No tratamento medicamentoso, o protocolo preconiza a imunoterapia com os anticorpos anti-PD-1 nivolumabe ou pembrolizumabe como terapia de primeira linha para melanoma avançado não cirúrgico ou metastático, com base em meta-análises que demonstraram redução de 54% no risco de morte e sobrevida global mediana de 36 meses, comparada a 11 meses com dacarbazina. Não há necessidade de avaliação da expressão de PD-L1 para início do tratamento. O documento estabelece critérios claros de monitoramento, com dosagens laboratoriais periódicas e manejo de eventos adversos imuno-relacionados, além de rastreamento obrigatório para tuberculose latente e ativa antes do início da terapia. A quimioterapia com dacarbazina, esquema CVD (cisplatina, vimblastina e dacarbazina) ou carboplatina com paclitaxel é reservada como alternativa para pacientes sem acesso ou contraindicação às imunoterapias. Terapias-alvo anti-BRAF (vemurafenibe, dabrafenibe, trametinibe, cobimetinibe) e ipilimumabe não foram incorporados ao SUS, conforme deliberações anteriores da CONITEC. A radioterapia, embora considerada paliativa, mantém indicação em casos de metástases cerebrais, doença linfonodal irressecável, extensão extracapsular e linfonodos de grande volume, além de situações com alto risco cirúrgico ou estético desfavorável, sem benefício na sobrevida global quando utilizada como adjuvante.

O monitoramento pós-tratamento é estratificado por estádio: para estádios IA a IIA, recomenda-se exame físico semestral a anual nos primeiros 5 anos e anual após; para estádios IIB a IIC, avaliação trimestral a semestral por 2 anos, seguida de semestral a anual por mais 3 anos, e anual após 5 anos; para estádio III, consultas trimestrais por 5 anos. Exames de imagem são indicados conforme a condição clínica, com especial atenção à avaliação de eventos adversos em pacientes em imunoterapia. O protocolo reforça a importância da abordagem multiprofissional, com atuação integrada de dermatologistas, cirurgiões oncológicos, oncologistas clínicos, patologistas e radioterapeutas, e destaca a necessidade de cuidados paliativos precoces e contínuos para pacientes com doença avançada ou refratária.

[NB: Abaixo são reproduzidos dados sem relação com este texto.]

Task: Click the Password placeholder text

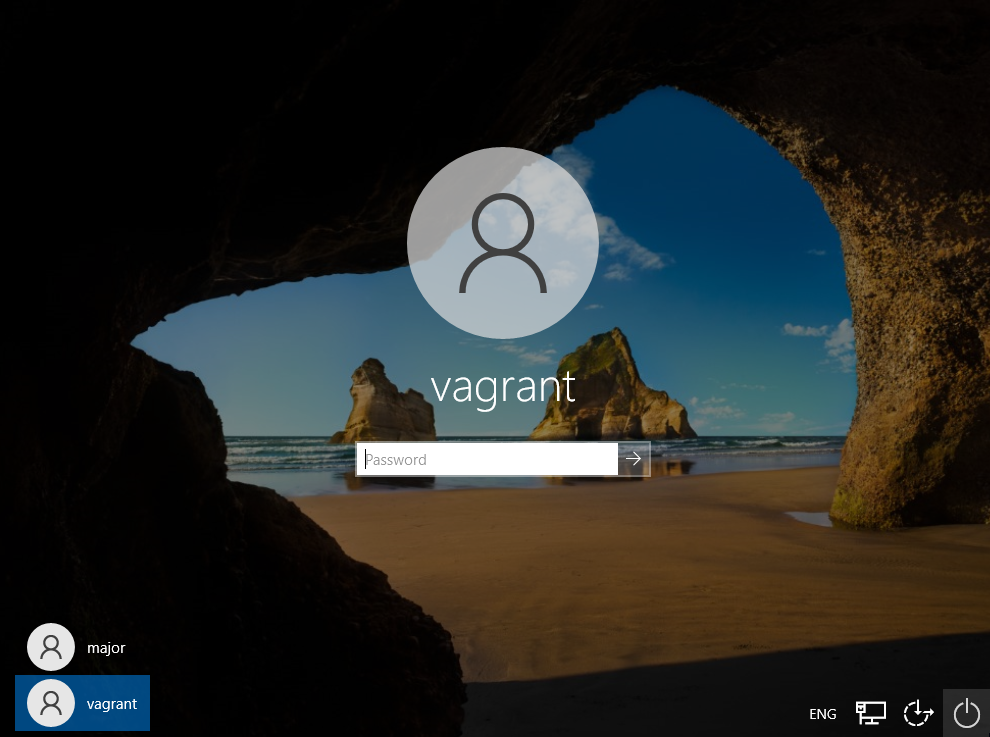Action: (396, 460)
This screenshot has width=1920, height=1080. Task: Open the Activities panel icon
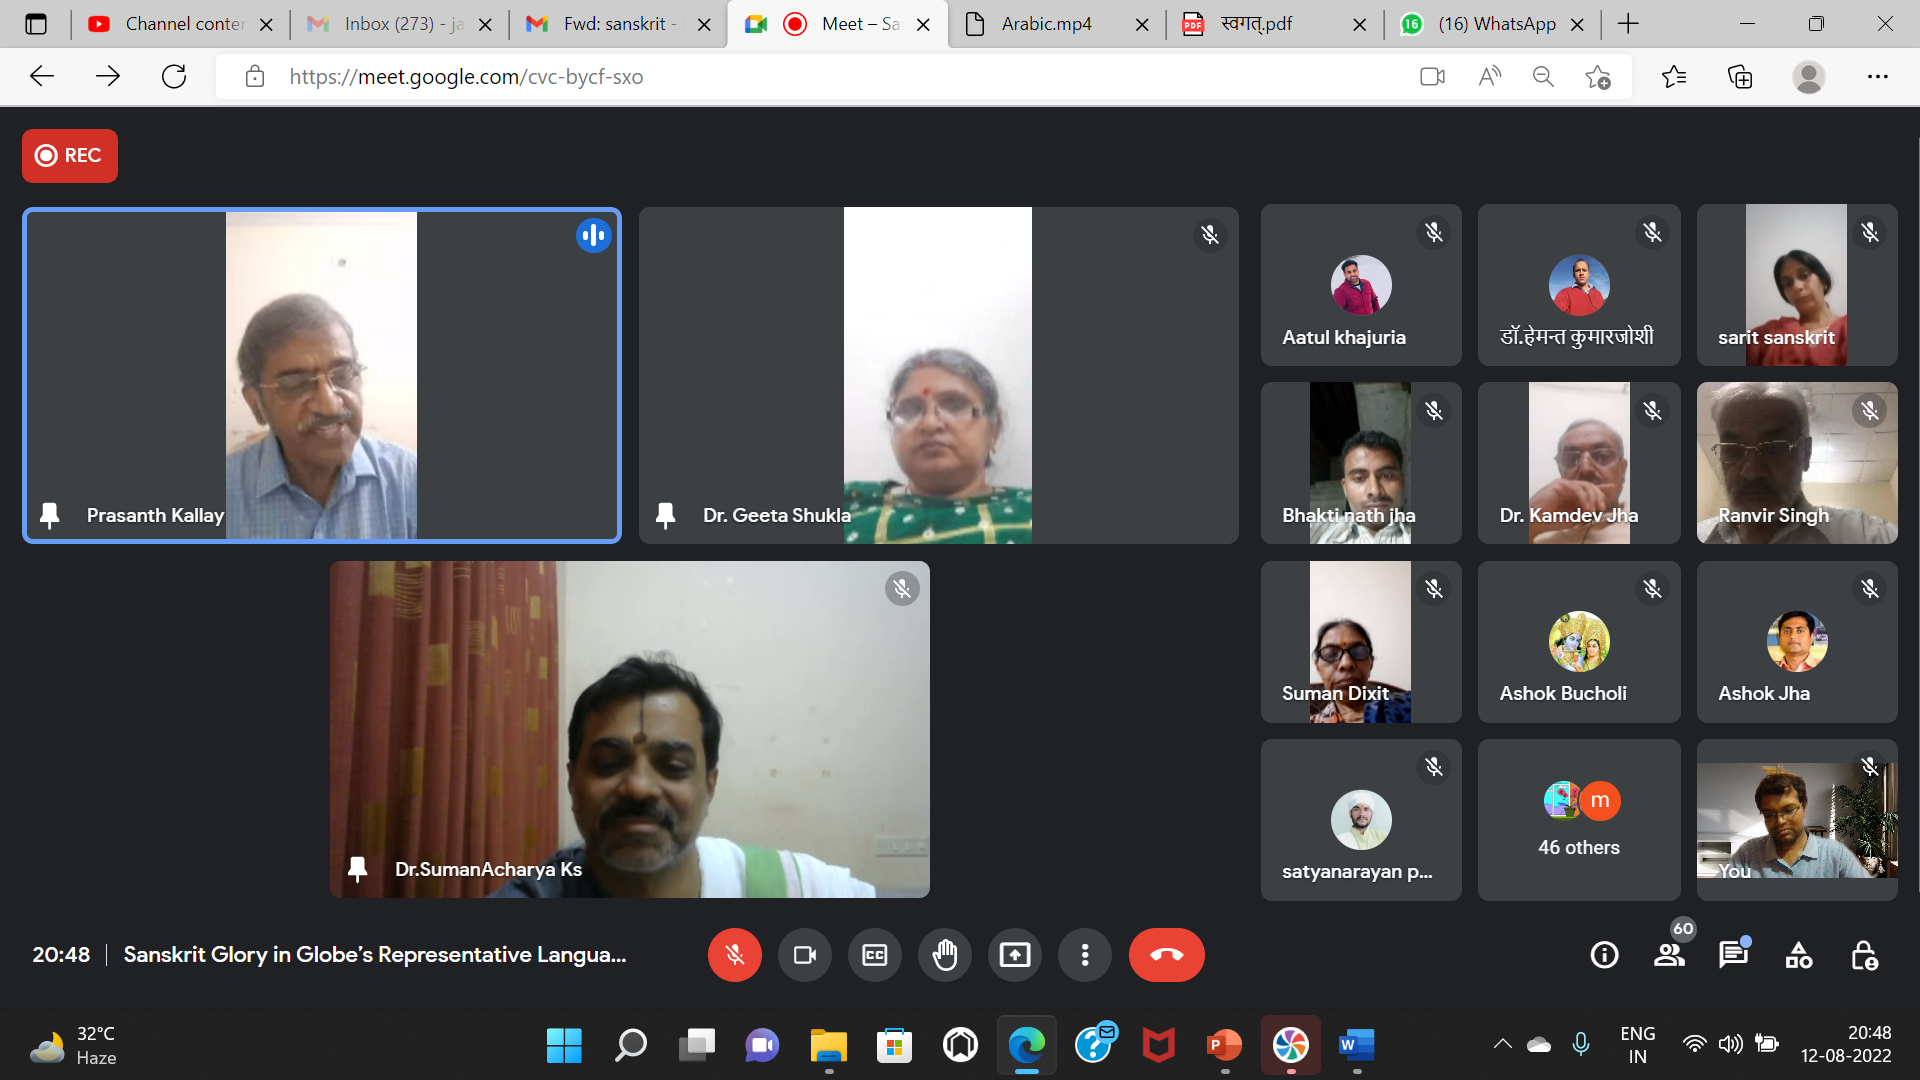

Este PCDT consolida as melhores práticas para o manejo do melanoma cutâneo no SUS, alinhando diagnóstico preciso, estadiamento atualizado e algoritmo terapêutico baseado em evidências, com ênfase na imunoterapia como padrão de primeira linha para doença avançada. Sua implementação uniforme em todo o território nacional representa um avanço significativo na padronização da assistência, potencialmente melhorando a sobrevida e a qualidade de vida dos pacientes, ao mesmo tempo que orienta gestores na organização da rede oncológica e na alocação racional de recursos.